Illuminating Spatiotemporal Regulation of AMPK with a Genetically Encoded Excitation‐Ratiometric Biosensor for AMPK

Abstract

AMP activated protein kinase (AMPK) is a heterotrimeric protein responsible for moderating cellular energy homeostasis. In cancer, AMPK has been implicated as a context‐dependent tumor promoter or suppressor. To illuminate spatiotemporal regulation of AMPK, which is critical for context dependent roles of AMPK, we developed a single‐fluorophore excitation‐ratiometric AMPK activity reporter (ExRai AMPKAR), which exhibits greater sensitivity and dynamic range compared to our previous AMPK biosensor.
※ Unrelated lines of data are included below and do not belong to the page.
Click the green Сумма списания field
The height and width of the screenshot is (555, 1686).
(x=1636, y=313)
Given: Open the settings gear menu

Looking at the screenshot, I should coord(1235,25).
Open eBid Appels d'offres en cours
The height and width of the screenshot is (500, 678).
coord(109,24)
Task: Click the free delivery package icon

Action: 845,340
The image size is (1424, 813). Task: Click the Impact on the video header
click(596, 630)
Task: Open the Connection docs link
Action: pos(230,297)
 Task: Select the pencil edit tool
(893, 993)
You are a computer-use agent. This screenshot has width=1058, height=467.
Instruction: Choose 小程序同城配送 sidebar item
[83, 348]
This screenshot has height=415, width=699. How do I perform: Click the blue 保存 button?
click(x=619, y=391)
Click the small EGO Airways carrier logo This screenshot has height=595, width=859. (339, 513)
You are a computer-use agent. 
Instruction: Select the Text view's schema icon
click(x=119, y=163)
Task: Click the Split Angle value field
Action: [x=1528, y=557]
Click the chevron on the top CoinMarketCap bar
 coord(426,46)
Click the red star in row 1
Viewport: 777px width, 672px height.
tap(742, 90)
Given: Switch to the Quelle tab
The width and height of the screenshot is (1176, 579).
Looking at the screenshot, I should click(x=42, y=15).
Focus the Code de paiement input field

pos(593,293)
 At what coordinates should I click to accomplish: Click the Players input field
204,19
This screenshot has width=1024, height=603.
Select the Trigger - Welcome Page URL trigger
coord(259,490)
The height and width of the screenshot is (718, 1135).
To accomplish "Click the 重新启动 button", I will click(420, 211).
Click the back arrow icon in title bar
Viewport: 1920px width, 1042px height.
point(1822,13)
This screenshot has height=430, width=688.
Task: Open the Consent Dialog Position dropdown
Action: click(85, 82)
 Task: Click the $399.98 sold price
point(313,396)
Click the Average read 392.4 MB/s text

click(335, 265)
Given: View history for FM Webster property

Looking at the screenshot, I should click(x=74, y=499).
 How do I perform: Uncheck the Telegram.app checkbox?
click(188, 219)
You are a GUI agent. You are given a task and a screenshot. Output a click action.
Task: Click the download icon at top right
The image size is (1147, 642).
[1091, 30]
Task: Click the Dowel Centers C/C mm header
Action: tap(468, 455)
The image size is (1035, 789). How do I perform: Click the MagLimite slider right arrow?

We used pharmacological perturbations to activate AMPK through both nucleotide‐dependent (2‐deoxyglucose) and ‐independent (MK‐8722) mechanisms, finding context‐dependent AMPK activity throughout the cell and fast AMPK activity dynamics around membranous organelles. A 3D computational model suggests high AMPK activity around organelles such as the lysosome are due to active transport across the lysosomal membrane. Furthermore, we observed robust AMPK activation in the nucleus following various pharmacological stimulation. To further investigate the mechanism regulating nuclear AMPK activity, we used fluorescence recovery after photobleaching experiments which showed that a catalytic subunit of AMPK, AMPK‐2, had no obvious change in subcellular location following pharmacological stimulation. Nuclear AMPK activity is enhanced upon LKB1 expression in LKB1‐null cells, indicating this important upstream regulator of AMPK is involved in nuclear AMPK activity. Altogether, using ExRai AMPKAR with complimentary computational and biophysical methods, we have characterized subcellular AMPK activity around membranous organelles, and unveiled a resident population of AMPK in the nucleus, which could be acutely controlled to provide fast regulation of transcription. Beyond the current study, our new AMPK activity reporter has the potential to provide further insight into localized AMPK activity in many cellular contexts.